Vivacious statues of Dionysos and the satyrs surround you, marbles of vibrant colors shine under the morning sun as the flowing water splashes onto them, and the word itself, nymphaeum, deserves its meaning in this settlement: the place where nymphs (water fairies) dance and celebrate. You climb a few steps, entering into this mythical realm, acknowledging the day under the blessed face of Dionysos, and wash your hands. 

The Antonins Fountain is perhaps one of the most beautiful sites in Sagalassos, leaving its spectators in awe. The nymphaeum is the form of a theatrical facade, with five greatly sized statues made with fine marble that is believed to have been imported from Aphrodisias. 
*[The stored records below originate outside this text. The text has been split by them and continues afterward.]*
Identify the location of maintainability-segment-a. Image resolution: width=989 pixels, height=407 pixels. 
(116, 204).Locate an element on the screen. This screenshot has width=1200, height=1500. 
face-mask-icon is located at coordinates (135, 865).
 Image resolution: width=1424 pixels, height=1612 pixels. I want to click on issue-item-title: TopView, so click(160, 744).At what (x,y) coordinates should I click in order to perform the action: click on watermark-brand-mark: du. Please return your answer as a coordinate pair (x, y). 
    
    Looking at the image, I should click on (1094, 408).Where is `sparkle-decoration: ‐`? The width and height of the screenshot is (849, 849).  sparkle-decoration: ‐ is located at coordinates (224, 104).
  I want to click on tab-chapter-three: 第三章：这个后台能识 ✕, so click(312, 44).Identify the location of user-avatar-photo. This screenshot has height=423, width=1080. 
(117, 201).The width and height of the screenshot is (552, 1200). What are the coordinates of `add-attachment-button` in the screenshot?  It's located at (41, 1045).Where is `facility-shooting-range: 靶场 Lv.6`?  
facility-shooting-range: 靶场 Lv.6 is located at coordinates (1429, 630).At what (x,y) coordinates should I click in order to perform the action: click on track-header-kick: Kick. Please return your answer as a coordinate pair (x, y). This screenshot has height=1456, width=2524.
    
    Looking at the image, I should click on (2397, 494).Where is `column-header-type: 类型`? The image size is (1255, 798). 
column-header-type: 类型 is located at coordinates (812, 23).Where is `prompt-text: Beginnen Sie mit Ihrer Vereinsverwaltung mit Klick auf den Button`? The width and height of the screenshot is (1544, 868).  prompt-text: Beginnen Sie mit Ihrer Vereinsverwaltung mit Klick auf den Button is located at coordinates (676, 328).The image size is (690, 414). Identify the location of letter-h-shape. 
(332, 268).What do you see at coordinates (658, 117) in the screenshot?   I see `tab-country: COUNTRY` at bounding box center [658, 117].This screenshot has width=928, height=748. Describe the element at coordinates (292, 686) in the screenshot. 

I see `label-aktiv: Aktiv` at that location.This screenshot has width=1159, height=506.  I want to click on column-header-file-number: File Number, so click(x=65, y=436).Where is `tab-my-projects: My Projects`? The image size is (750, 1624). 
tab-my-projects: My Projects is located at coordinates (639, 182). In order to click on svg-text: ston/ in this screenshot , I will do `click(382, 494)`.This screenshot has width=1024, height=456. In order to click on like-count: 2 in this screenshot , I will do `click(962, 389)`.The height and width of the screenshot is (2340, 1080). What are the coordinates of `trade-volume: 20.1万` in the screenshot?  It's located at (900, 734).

As you travel through Sagalassos, you wander around the Roman ruins that date back to the first and second centuries. However, human life was present in Sagalassos since the sixth millennium BCE, as it was a great place to habit with its limestone sources that could be used in building and sculpting, with its elevation where summers were cool and the rain was present, and with its fertile valleys suitable for agriculture. In summer 2019, I visited Sagalassos under the same breeze and scents that would have been felt twenty centuries ago, looked at the same monuments eyes from centuries ago were also looking at, and walked on the same roads.

Sagalassos had gained economic momentum when Agustus had paved roads named “Via Sebaste” connecting the city to adjoining districts and other colonies of Pisidia, which resulted in new markets and commerce opportunities. During Agustus’s reign, many other structures were also constructed, including one of my favorite sites, the Northwest Heroon dating back to the 1st century. Heroons are structures that are devoted to a respectable person, in order to honor their accomplishments. This heroon is devoted to Alexander the Great, as the head of a two-meter long statue (which archeologists believe that it belongs to Alexander) was discovered inside the Heroon. On its southeast corner, a poetic frieze of dancing girls is adorned.

During Hadrian’s reign (early second century CE), the city had reached renewed prosperity; coins and inscriptions belonging to this era indicate that Sagalassos was the capital of Pisidia, which would continue for two centuries. Public baths, temples, and fountains were constructed during this time. A new library and the Antonins Fountain were constructed by a local benefactor named Flavius Severianus Neon. The library can be seen in the path from the Antonins Fountain to the theatre, and it is quite stunning.

The majority of Sagalassos is discovered by the archeologist Marc Waelkens, who has been directing excavations in Sagalassos ever since 1990. If you are in southern Turkey, don’t leave before visiting this Roman realm.